24 Mart 2009 Salı

Rise of the Lycans


Underworld serisinin üçüncü filmi; bir geri dönüş tribi olarak çekilmiş. Bu tür serilerin flashback filmlerine alıştık. Şimdi bu film ne bokmuş ona bakalım.

Underworld, bilindiği gibi öyle kült bir film falan değil. Ne yeni bir şeyler kattı, ne de olanları geliştirdi. Ama "ortama biraz neşe katsın." türü filmler içerisindeki yeri sarsılmaz. Bu yüzden, zaten filmden büyük şeyler beklemek anlamsız. Geneli vasat olan serinin geri dönüş filmi, diğer filmlerinden daha iyi veya daha kötü değil.

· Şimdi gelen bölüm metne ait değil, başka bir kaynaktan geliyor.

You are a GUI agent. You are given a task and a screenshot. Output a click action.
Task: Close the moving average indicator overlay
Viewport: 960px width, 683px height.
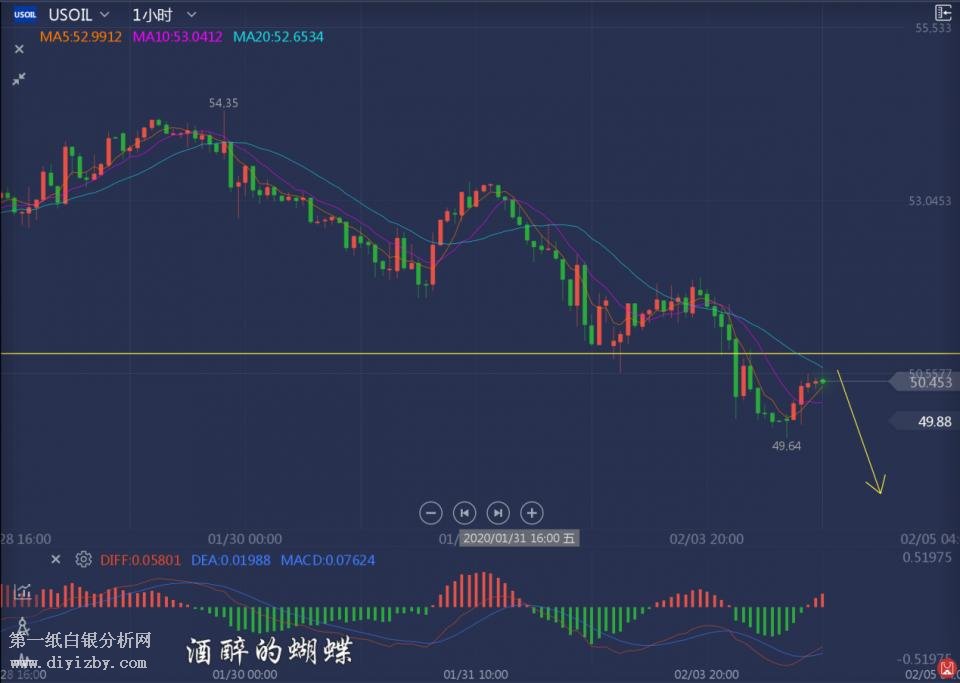18,48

Lucian efendinin nasıl meydana geldiği, ortaçağ Avrupası'nda vampirlerin nasıl hükümranlık kurdukları ve Lycan namlı kurtadamlarımızın vampirlere karşı olan savaşı nasıl başlattıklarını anlatıyor. Kostümleri ve mekân tasarımları yönünden gayet başarılı olan bu filmi, oyunculukları ile ele alırsak; elimizde Michael Sheen ile Rhona Mitra'nın ortalama üstü performanslarından başka pek bir şey kalmıyor. Hatta filmi izlerken; diğer tüm oyuncular sadece figüran rollere bürünmüşler gibi bir hava da seziyoruz. Ki serinin kendi içinde önemli bir karakter olan Viktor efendi pek sönük kalıyor. Senaryo biraz daha çeşitlenseydi çok daha güzel bir film izleyebilirdik. Görsel efektleri ise tamamen sınıfta kalmış. Hatta diğer iki filmden daha geri gitmiş bile diyebiliriz. Lycan ırkı, şu salak online rpg oyunlarından fırlamış gibi gözüküyor. Üzerinde neredeyse hiç uğraşılmadığı belli oluyor. Yönetmenliktir, şudur, budur değinmeye gerek duymuyorum.

Önceki iki filmi izleyip de beğeni eşiğine yedirmiş olanlar, beklentiyi yüksek tutmamak kaydıyla filmden keyif alabilirler.